Akademik başarının merkezi sınavlarla ölçüldüğü sistemlerde haksız rekabete sebep olmanın yanı sıra, zeka kapasitesi ölçüsünde başarı gösteremeyen, dürtüselliği ve/veya hiperaktivitesi nedeniyle arkadaşları tarafından dışlanan ve büyükler tarafından eleştirilen çocuk ‘öğrenilmiş başarısızlık’ ve hatta ‘öğrenilmiş çaresizlik’ sonucu özgüvenini kaybetmeye başlar. Bu noktadan sonra DEHB’in psikofarmakolojik tedavisine Metilfenidat grubu ilaçlara ek olarak depresif ve kaygı semptomlarını rahatlatmaya yönelik antidepresan tedavi eklenmesi gerekebilir.
Psikoterapi tüm psikiyatrik rahatsızlıklarda olduğu gibi DEHB’de de fayda sağlar. Ancak DEHB’deki sıkıntılar, dopamin regulasyonunda bozukluk şeklindeki organik/yapısal kaynaklı olduğundan bazen ilaç tedavisi kaçınılmaz olur. Eğer eğitim hayatı akademik başarı odaklı değilse ve dürtüsellik gibi sosyal ilişkileri zorlayan semptomlar hafif düzeyde ise ilaç tedavisi olmadan, sadece psikoedukasyon ve psikoterapi desteği ile de rahatlama sağlanabilir.

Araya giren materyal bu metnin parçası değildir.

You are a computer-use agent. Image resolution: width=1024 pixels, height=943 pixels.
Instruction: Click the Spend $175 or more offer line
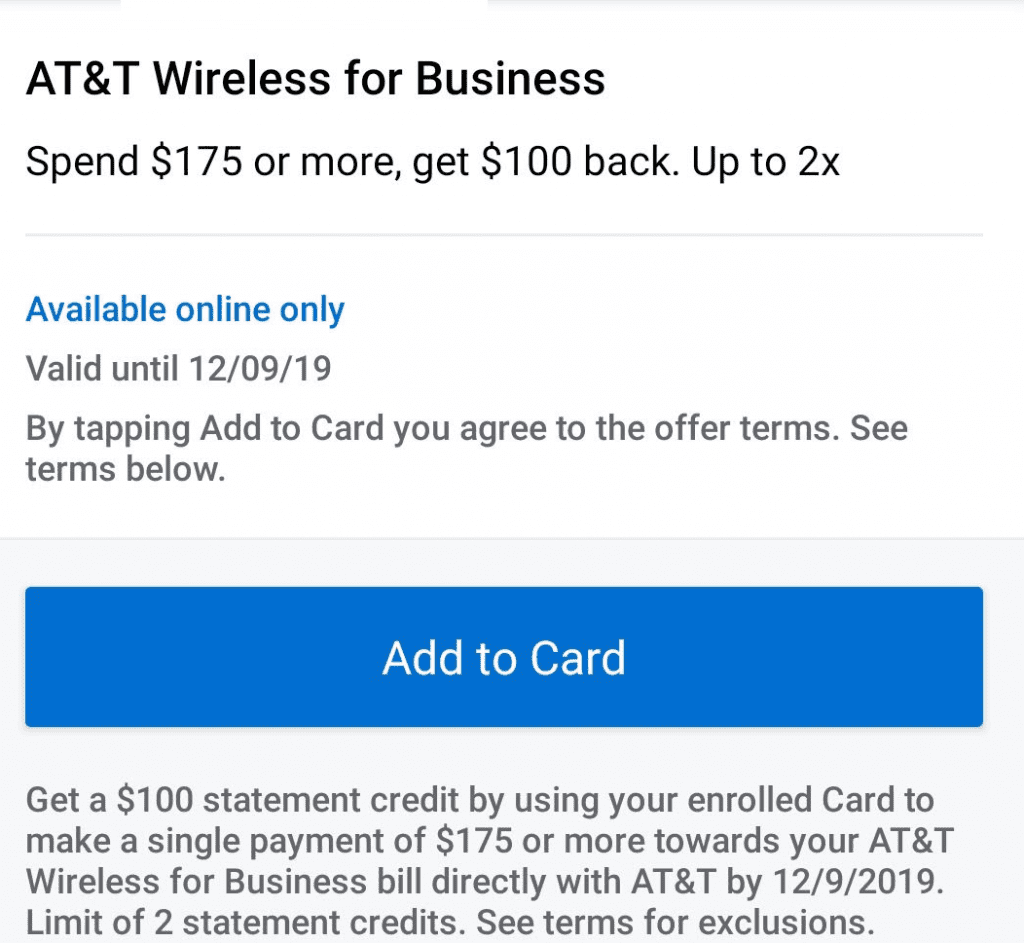click(x=432, y=162)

Erken çocukluk döneminde fark edilmeyen ya da fark edildiği halde tedavi edilmeyen DEHB’in zaman içinde yol açtığı özgüven sorunları ve kaygı bozukluğu gibi ikincil psikopatolojiler tedavi edilmeden, DEHB ile baş etme konusunda yeni beceriler kazanılması zordur.